Narrative is another form of handshake. Early-stage groups speak the language of capability and potential. Late-stage groups speak the language of credibility and durability. If a capability cannot be expressed in late-stage terms, it is not ready. It remains aspiration rather than practice. A common example is a pharmacovigilance vendor promising faster triage or improved signal detection. In early-stage settings that may sound sufficient. In late-stage settings it is not. The questions become concrete: Can they meet inspection standards across regions. Can they maintain validated audit trails. Can their system remain consistent across thousands of cases when a label is under review. Can safety leadership explain the basis of a signal if part of the logic is automated. If those translations do not exist, the capability is not ready.

Medical Affairs often becomes the definitive handshake here. Their work is sometimes reduced to perjoratives — messaging, unprompted recognition, field alignment — but those are partial descriptions of a much harder job. They set the external frame: how clinicians, thought leaders, healthcare systems, and payers will understand the therapy, what evidence will matter, and where the claims must hold. If the narrative remains rooted in capability and potential, the organization will fail at the point of consequence because none of the external stakeholders operate in that register. Medical Affairs must translate innovation into a story that is scientifically coherent, clinically relevant, and durable under challenge. When the capability stack outruns the organizational stack, this becomes defining work.

It is easy to treat the gap I’m describing as a failure of intent and to assign blame to policy shifts, risk committees, or cultures shaped by different tempos. Each plays a role, but the gap, as I stated above, is structural. Late-stage constraints exist because obligations are real. Patients, regulators, and payers are not theoretical. The system carries commitments that cannot be undone simply because a new capability has appeared or because acceleration seems desirable.

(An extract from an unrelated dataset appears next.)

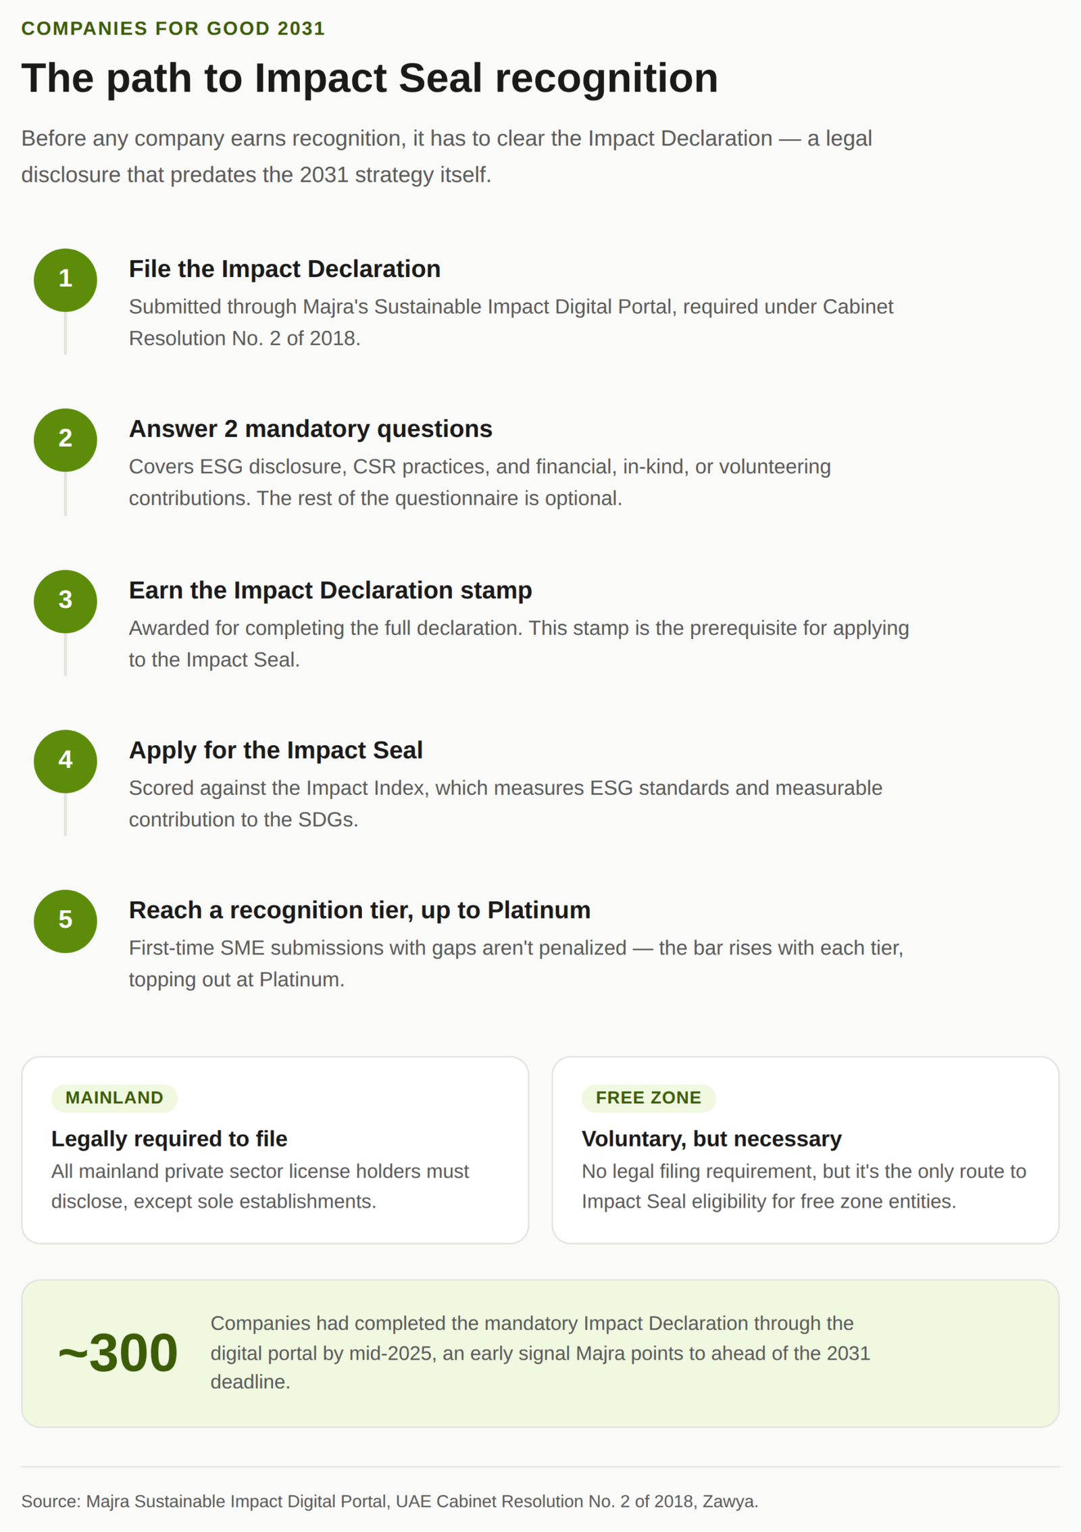The width and height of the screenshot is (1081, 1532).
Task: Click 'Answer 2 mandatory questions' heading
Action: point(310,429)
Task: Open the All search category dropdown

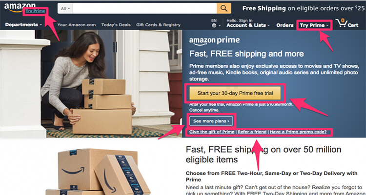Action: [x=65, y=8]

The challenge is to help the organization absorb new capability without destabilizing itself. That is not a matter of speed. It is a matter of design, and the work does not resolve neatly. Early stage opens into possibility while late stage narrows into consequence, and the space between them now carries most of the real difficulty. These problems are not solved by accelerating one side or restraining the other. They are solved by making the system explicit: where it can stretch, where it cannot, and what each decision will displace downstream. Organizations that learn to operate with this level of clarity will carry programs across the gap. Those that do not will continue to mistake speed for progress. The space between the stacks is no longer a transition. It is the operating environment for modern late-stage biotech.